I always try to look for positivity and quotes to get through the week. When things feel like they are getting too much. Take a step away from your computer, phone or TV for a few hours. Listen to some music, phone a friend or even have a bubble bath. Whatever works for you.
8. Ask people for support
If you are feeling anxious or stressed. Reach out to your friends and family for support. Most people are feeling the same as you. I was speaking to the lovely Forever Amber on Instagram about my feelings of anxiety from the Coronavirus. Not just about me, but loved ones too. Keep checking in on people and ask people for support if you are feeling anxious or stressed.
9. Breathing and exercise
Whether you are a gym bunny or are more reluctant to do any exercise (like me!). Keeping moving is also important. Try to find a mode of exercise you can do at home. You can book a virtual Yoga class like this with Nic who runs Stretch Appeal. You can alternatively look for dance classes on YouTube or go for a walk if you are not self-isolating. The NHS also offers guidance on breathing for stress, which is important for alleviating any symptoms.
10. Anxious and stressed about money?
Many of my friends are comedians, DJs, working in bars, or self-employed. Even if you are in full-time employment, you might worry about how you will manage should you be off sick.
Money is a massive concern for many people right now and is a huge source of stress. My top tip is to keep your spending low right now and make sure you know your rights when it comes to sick pay.
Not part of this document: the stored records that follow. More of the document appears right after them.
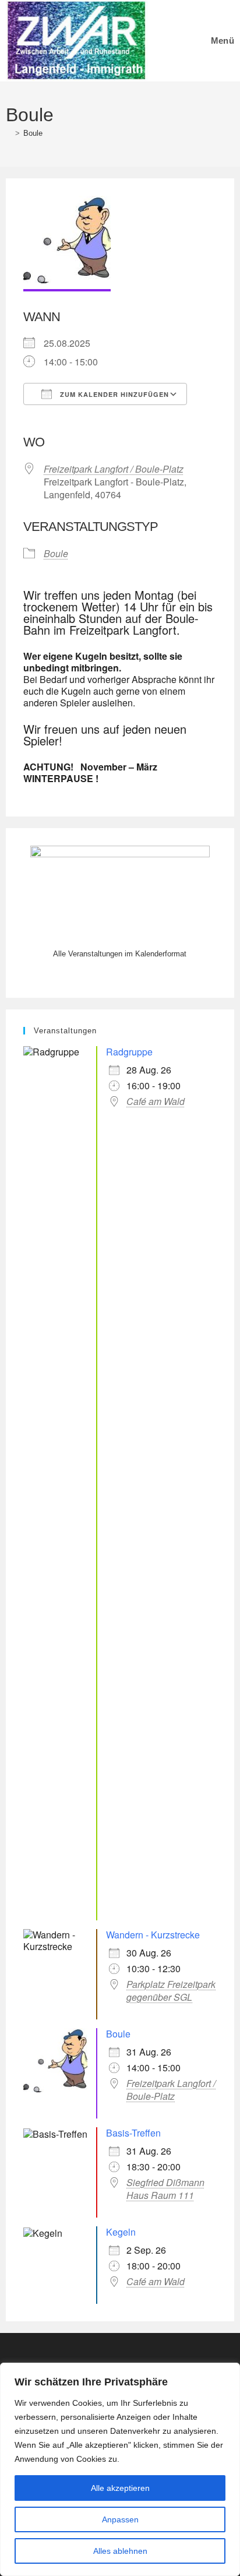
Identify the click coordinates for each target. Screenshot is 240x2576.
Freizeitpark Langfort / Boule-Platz (113, 469)
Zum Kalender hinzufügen (113, 394)
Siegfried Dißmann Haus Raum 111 (165, 2189)
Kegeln (121, 2232)
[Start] (9, 133)
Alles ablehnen (120, 2551)
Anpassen (120, 2519)
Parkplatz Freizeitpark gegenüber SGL (171, 1991)
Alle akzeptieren (120, 2488)
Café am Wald (155, 1101)
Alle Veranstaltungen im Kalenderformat (119, 953)
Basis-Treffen (133, 2132)
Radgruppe (129, 1051)
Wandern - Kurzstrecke (153, 1934)
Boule (33, 133)
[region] (120, 2469)
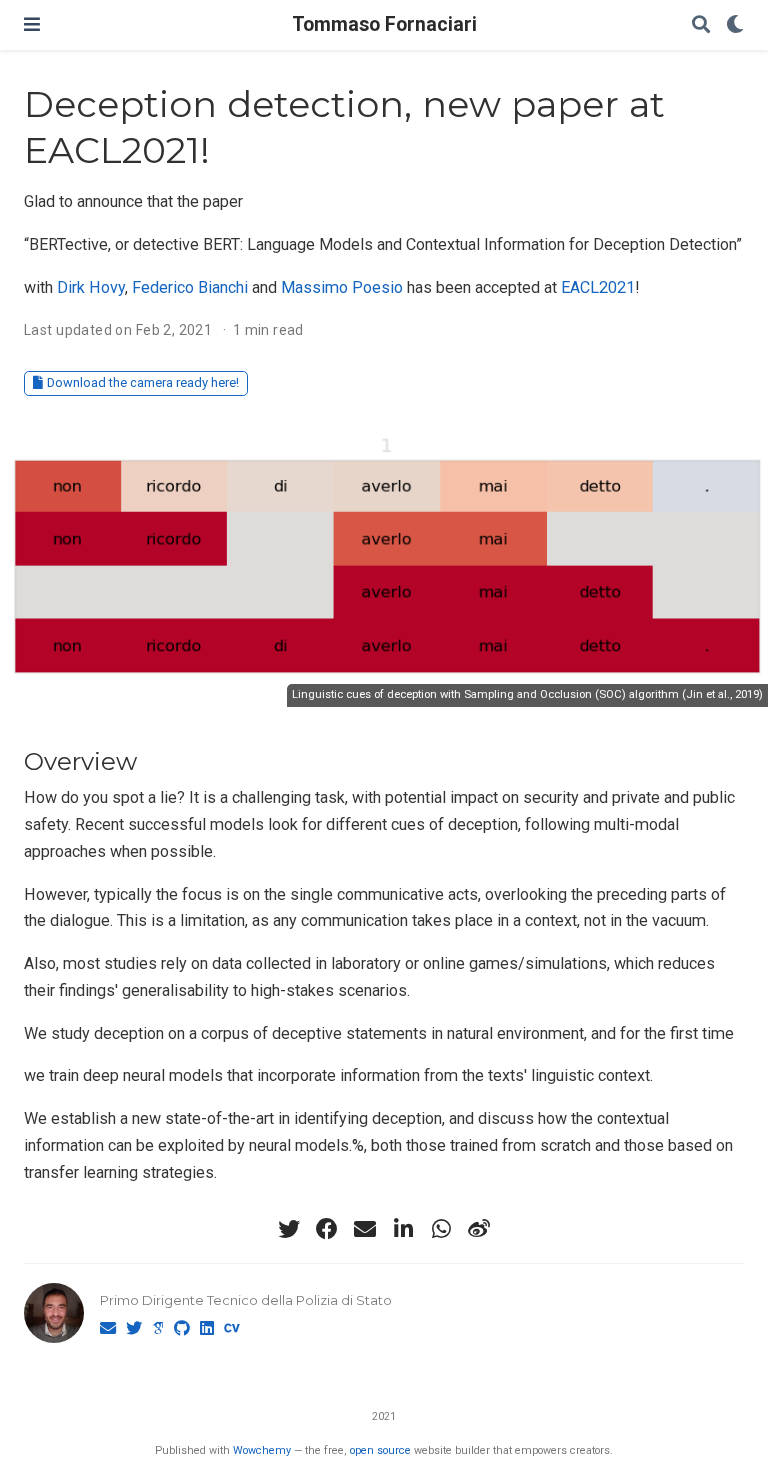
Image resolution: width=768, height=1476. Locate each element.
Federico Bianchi (190, 287)
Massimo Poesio (342, 287)
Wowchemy (262, 1450)
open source (380, 1450)
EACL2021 (598, 287)
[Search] (701, 25)
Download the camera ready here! (143, 382)
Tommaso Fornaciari (384, 24)
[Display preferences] (735, 25)
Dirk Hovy (91, 287)
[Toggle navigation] (32, 24)
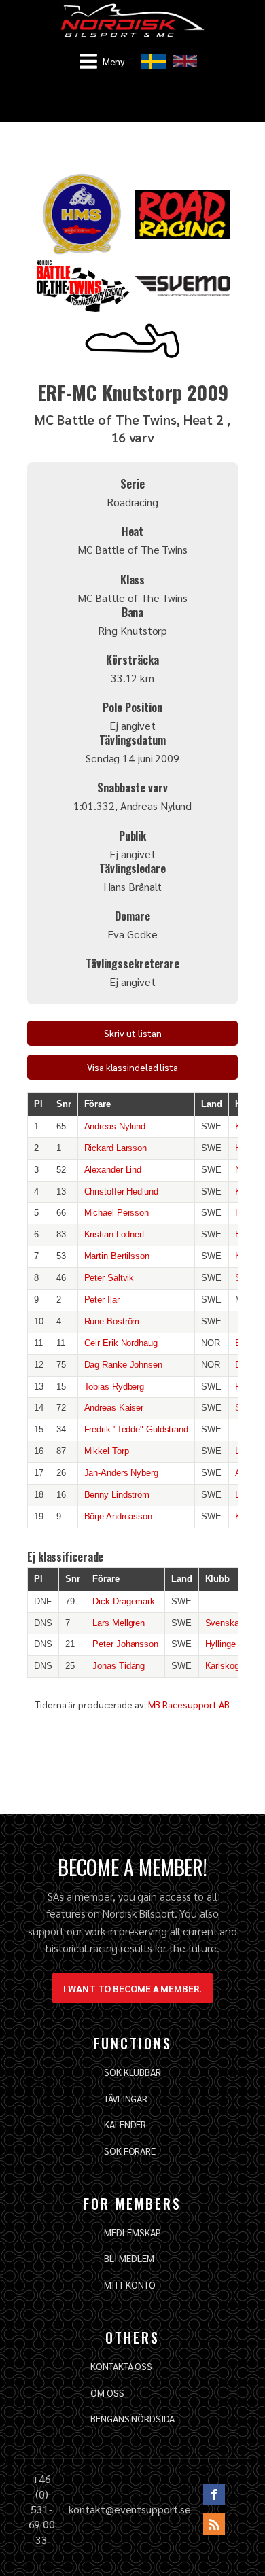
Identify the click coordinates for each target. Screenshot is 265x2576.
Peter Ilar (102, 1299)
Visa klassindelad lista (132, 1067)
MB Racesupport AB (189, 1704)
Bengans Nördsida (132, 2418)
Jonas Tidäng (118, 1666)
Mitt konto (129, 2284)
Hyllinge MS (228, 1644)
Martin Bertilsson (116, 1256)
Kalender (125, 2124)
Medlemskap (132, 2232)
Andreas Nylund (115, 1126)
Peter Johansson (125, 1644)
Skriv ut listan (133, 1033)
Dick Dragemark (123, 1601)
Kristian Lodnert (114, 1234)
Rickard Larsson (115, 1148)
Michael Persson (116, 1212)
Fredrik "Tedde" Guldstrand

If you have built up an emergency fund, that’s amazing. However, many of us don’t have that luxury.
SSP (Statutory Sick Pay) is available should you need to go on sick which is £94.25 per week. The government have agreed to help small businesses (those with less than 250 employees). Anyone who needs to self isolate with no income coming in can apply for Universal Credit, which apparently you can do online rather than have to apply in person. You may be eligible for help with your housing costs too.
Many companies will have their own sick policy. Many of you are now working from home, but it is still worth asking what your company’s policy is in the eventuality you are too poorly to work or you have to self-isolate. If you are in a job which means you can’t work from home, make sure your company keeps you up-to-date on their policies.
Other UK Money Blogger Articles of Interest:
UK Money Blogger Andy Webb from Be Clever with your cash has written a brilliant article on the latest budget.
Debt Camel has also written a great article on Coronavirus – if your income drops how can you pay your debts?
Use this time to do something you love
Whether you are self-isolating or staying in to minimise your interactions with people. Use this time to do something you love. I am going to spend time blogging. I also am going to get around to all of those little jobs I haven’t done in ages. Use this extra time to do something you love.